Evaluation of Traumatic Brain Injury Using Magnetic Resonance Spectroscopy

Abstract

Traumatic brain injury (TBI) is responsible for a third of all injury-related deaths in the United States. With the lack of structural imaging biomarkers available for the detection and evaluation of TBI sequelae, unambiguous diagnosis and prognosis in TBI still remain a huge challenge. Furthermore, complications arising from TBI can lead to cognitive, social, emotional and behavioral defects later in life. Even in confirmed cases of head injury, computed tomography (CT) and conventional MR techniques are limited in their ability to predict the neuropsychological outcome of patients. While the initial trauma can induce structural impairment of brain tissue, the bulk of the cerebral dysfunction ensuing from TBI is due to alterations in cellular biochemical processes that occur in the days and weeks following the traumatic incident. There is therefore a need for advanced imaging modalities that are able to probe the more underlying cellular changes that are induced by TBI. Understanding such cellular changes will be useful in predicting patient outcome and designing interventions to alleviate the injury sequelae. Magnetic Resonance Spectroscopy (MRS) is a non-invasive imaging modality that is capable of detecting cellular metabolic changes in in vivo tissue.
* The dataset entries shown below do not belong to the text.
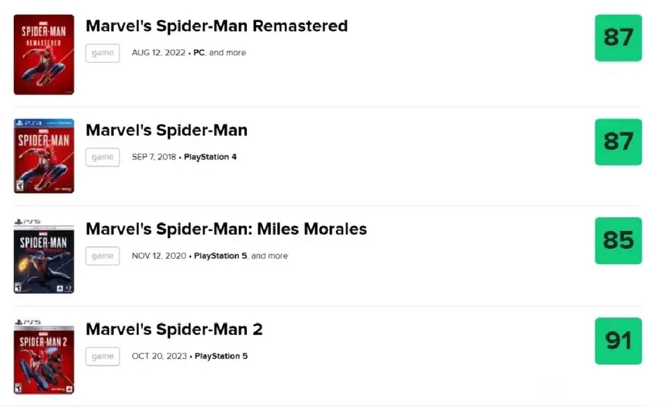Click the 91 Metascore badge
This screenshot has width=666, height=407.
[618, 341]
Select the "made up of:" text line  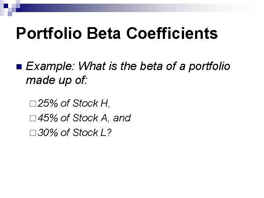point(56,80)
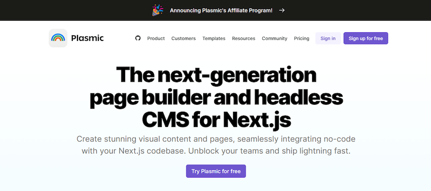Go to Templates in the navigation
Screen dimensions: 431x191
coord(214,38)
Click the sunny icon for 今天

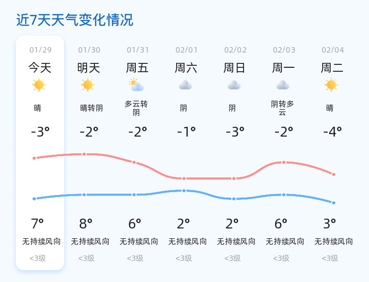coord(39,85)
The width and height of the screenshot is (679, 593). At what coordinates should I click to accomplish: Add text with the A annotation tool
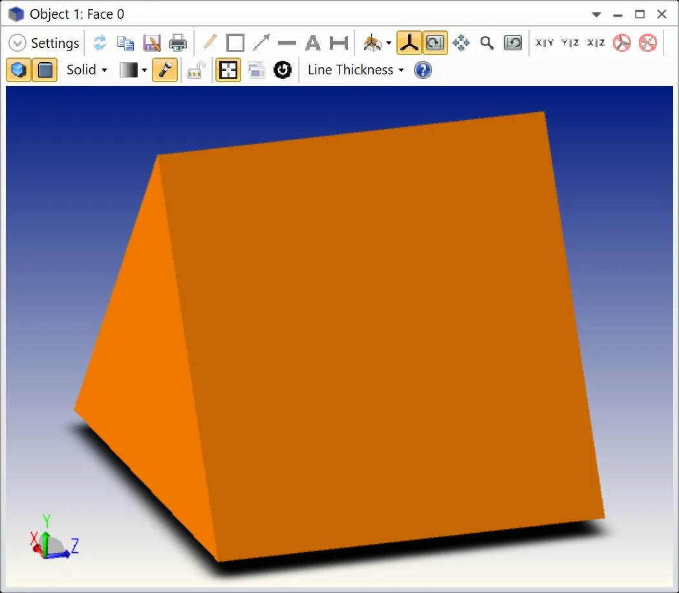click(313, 43)
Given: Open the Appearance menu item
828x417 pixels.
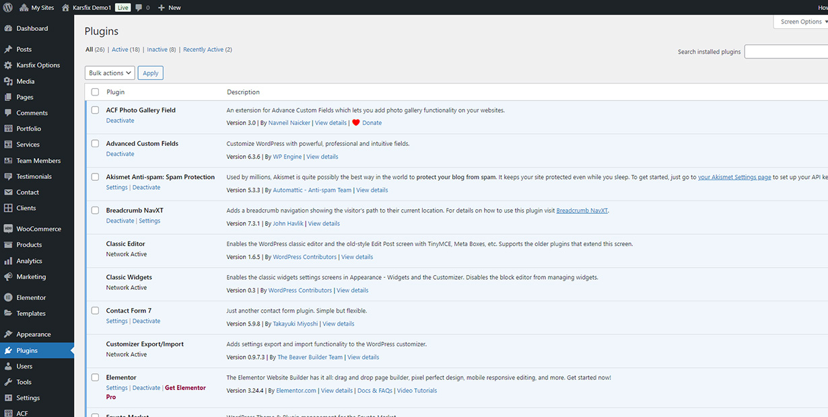Looking at the screenshot, I should (34, 334).
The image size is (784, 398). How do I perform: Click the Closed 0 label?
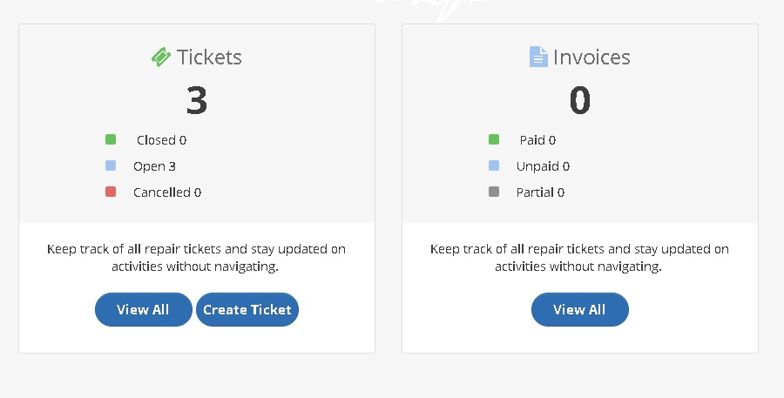[x=161, y=140]
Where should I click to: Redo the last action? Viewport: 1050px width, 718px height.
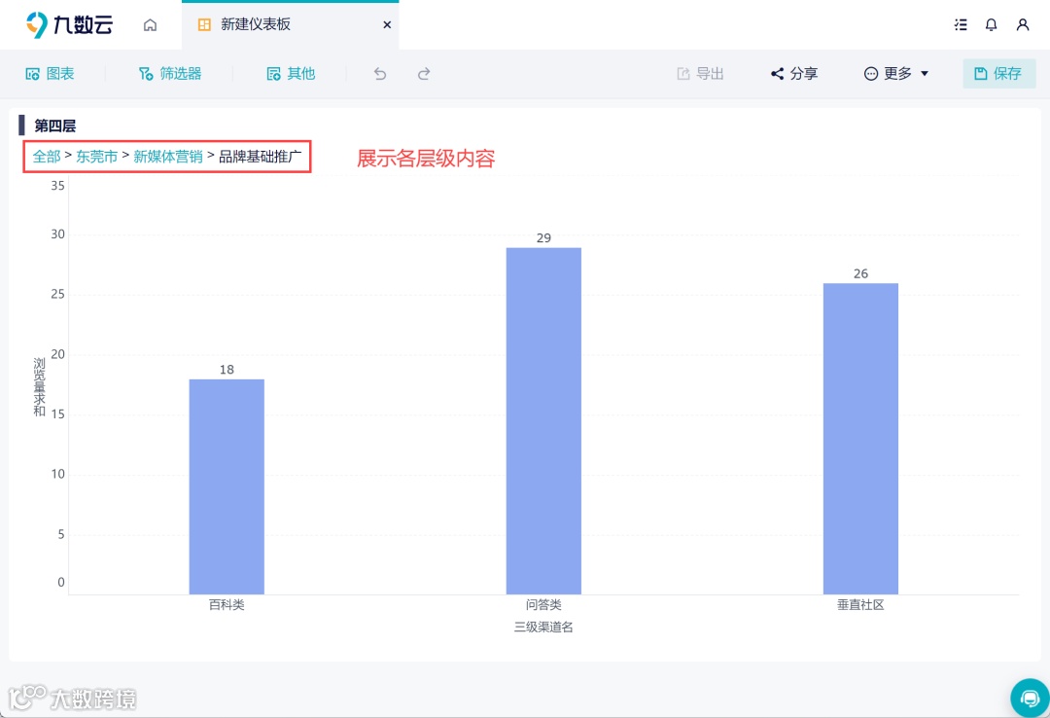click(424, 73)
In this study we will assess the use of MRS as a clinically relevant tool in the diagnostic and prognostic evaluation of TBI. To this end, we have laid out the following specific aims: (i) To understand the nature and implications of neurometabolic sequelae in mild traumatic brain injury (mTBI) by carrying out cross-sectional comparisons of mTBI patients to neurologically healthy subjects at different stages of injury and to determine associations between early neurometabolic patterns and chronic neuropsychological performance in mTBI patients (ii) To develop novel MRS pulse sequence acquisition and data processing techniques that will enable a more thorough neurometabolic evaluation of TBI and enhance quantification of MRS data (iii) To develop automated classification systems in mTBI using early neurometabolic information that will aid discrimination between subjects with and without injury related sequelae and allow the prediction of symptomatic outcome at the later stages of injury. The research presented herein will help to enhance the utility of MRS in the evaluation of TBI.